Ports Gain Control of Industrial Lands on Former Umatilla Chemical Depot

State, federal and local dignitaries celebrate following the ribbon-cutting July 12, 2023, marking the transfer of the former Umatilla Chemical Depot property to the Columbia Development Authority. The CDA Board on March 26, 2024, voted 3-2 to transfer the CDA's industrial lands to the ports of Umatilla and Morrow, leaving no industrial lands for Umatilla County or the Confederated Tribes of the Umatilla Indian Reservation. (Michael Kane/Northeast Oregon Now file photo)

The industrial properties of the former Umatilla Chemical Depot near Hermiston have new owners. At least for the time being.

The Columbia Development Authority owns the site, and three of its five board members voted together Tuesday, March 26, to give the CDA’s industrial lands to the ports of Morrow and Umatilla. The move left no industrial property for Umatilla County or the Confederated Tribes of the Umatilla Indian Reservation.

“It was an illegal vote,” Umatilla County Commissioner John Shafer said.

Shafer is the county’s representative on the CDA Board. He and JD Tovey, CTUIR deputy executive director, cast the no votes.

The three yes votes came from Kim Puzey, general manager of the Port of Umatilla and CDA Board chairman, Kelly Doherty of the Port of Morrow and Jeff Wenholz, Morrow County commissioner.

Morrow County also gets no industrial land, but its plan has been to give its share of the Columbia Development Authority site to the Port of Morrow.

According to the motion, the Port of Morrow gets approximately 1,900 acres of industrial property and 634 acres of exclusive farm use property, the Port of Umatilla gets approximately 2,535 industrial acres, including the former chemical weapons incinerator site, and the CTUIR gets 4,019 acres for wildlife habitat.

Greg Smith is the executive director of the CDA. He said he has heard talk for the past couple of months about the possibility of a motion for the ports taking control of the CDA’s industrial land. He said the Port of Morrow notified him March 22 that a memo was coming, but neither he nor the CDA Board saw that document before the March 26 meeting.

“Two minutes before the meeting occurred, I was handed a copy of the motion,” Smith said.

From there, he said, he scrambled to get copies of the motion to the board members and their alternates before the vote, which was the last item on the board’s agenda, “Port of Morrow Request for Property Division.”

Shafer said that is the problem. Per the CDA’s bylaws, he said, board members are to receive motions in advance of any action.

Puzey said he saw the vote as different from Shafer.

“I’m not an attorney and I’m not sure what he’s referring to, but if the by-laws require that the specific language of every motion be in every agenda for every meeting, then the by-laws have been ignored or violated in every meeting for decades,” the CDA Board chair said.

He said the Port of Morrow’s motion was on the agenda with plenty of notice.

“I can’t imagine how anything in a public meeting would ever get done without some latitude,” Puzey said. “I’ve been in the public sector for decades and I don’t recall seeing language for motions be the standard.”

Shafer said before the vote he asked Smith if this was the recommendation from staff.
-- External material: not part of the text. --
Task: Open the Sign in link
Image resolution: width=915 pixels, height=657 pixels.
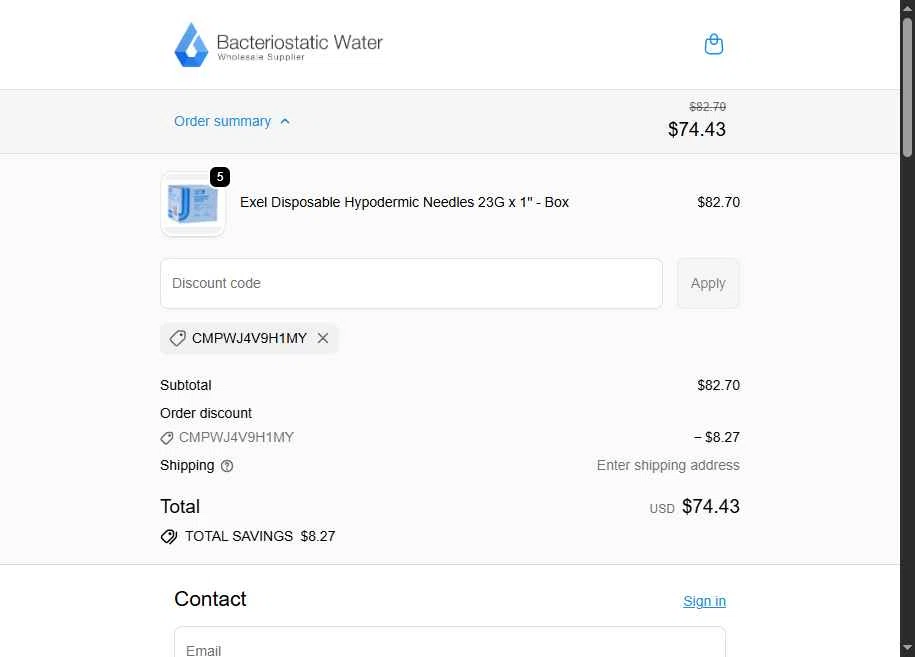Action: (704, 601)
Smith said he recommended against the motion.

Shafer pointed out a similar situation happened less than four years ago.

The CDA Board on Oct. 8, 2020, voted 3-2 to “memorialize” its intent to deed the industrial lands to the Port of Morrow and Port of Umatilla. The representatives of Umatilla County and the CTUIR voted against the move.
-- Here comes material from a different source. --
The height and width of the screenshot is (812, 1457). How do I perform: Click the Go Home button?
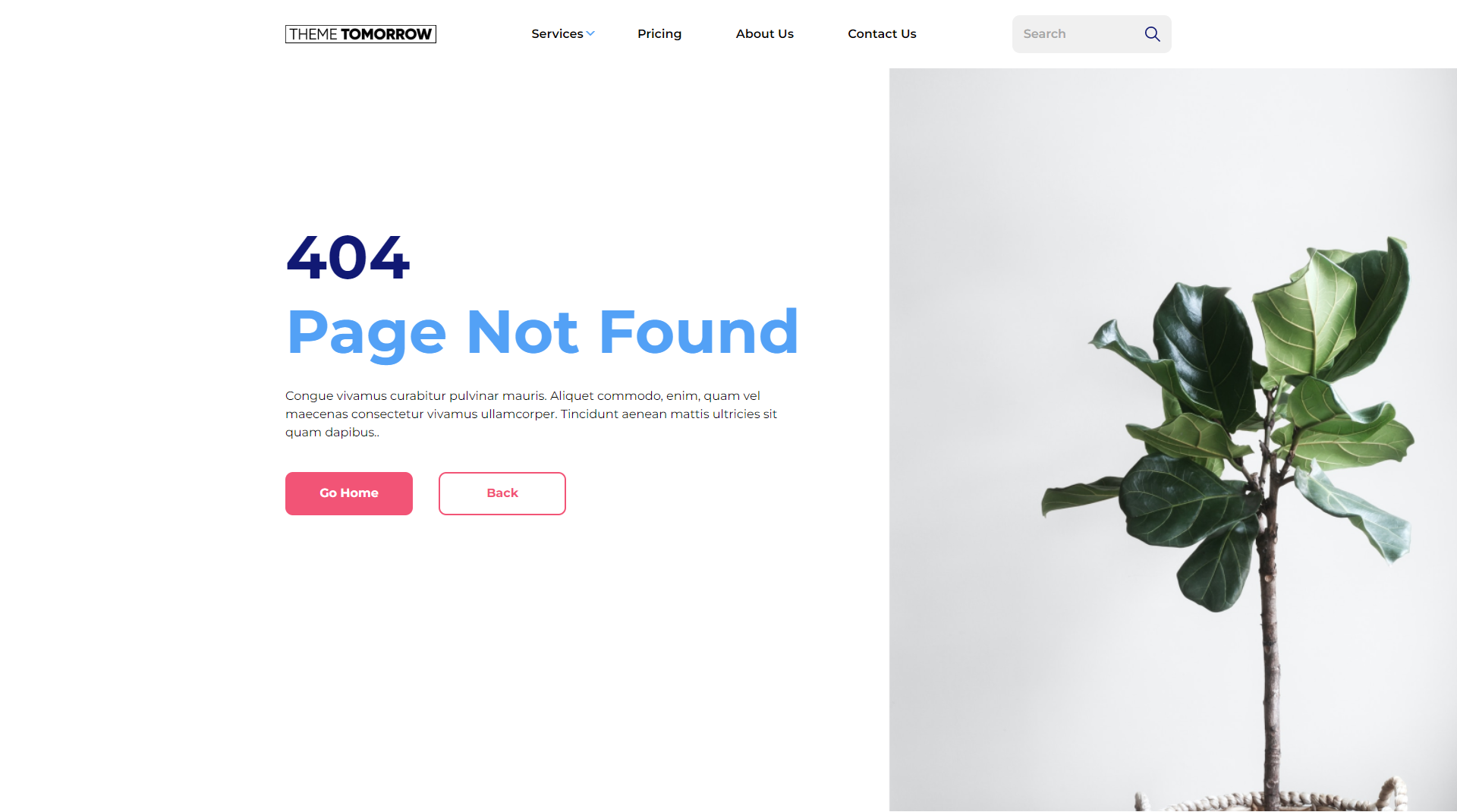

Umatilla County commissioners at that time said they felt “blindsided” and “ambushed” because of the decision, which had not been on the agenda for the meeting. That led the Columbia Development Authority to take another vote on Oct. 22 to rescind the prior vote.

Shafer said the vote on March 26 was “kind of ironic” because Doherty is the wife of Jim Doherty, former Morrow County commissioner who was on the CDA Board in 2020.

“Here we are doing the same illegal vote,” Shafer said.

He said the CDA needs to repeat history again and rescind the vote.

“It was done in bad faith,” Shafer said, “and could not have been more of a slap in the face.”

He said that’s because as county commissioner he has been negotiating with Puzey on a deal for the former depot’s industrial lands. Shafer also said if the CDA Board does not take action, the county could take legal action of its own.

Puzey said if the motion in question was illegal, then Shafer made several motions in the CDA meeting that also were illegal.

“I’m not aware of any text for any of the motions he made today,” Puzey said.

Smith said a fractured board was not in the best interest of the CDA or its members. He explained the counties have access to state funds for infrastructure development, the ports have economic development experience, the tribes have that as well as knowledge of working with the federal government. Each entity on the board brings benefits to the region, he said, and they need each other.

“No one can one off any one project,” on the CDA lands, he said. “Everyone has something to offer each other.”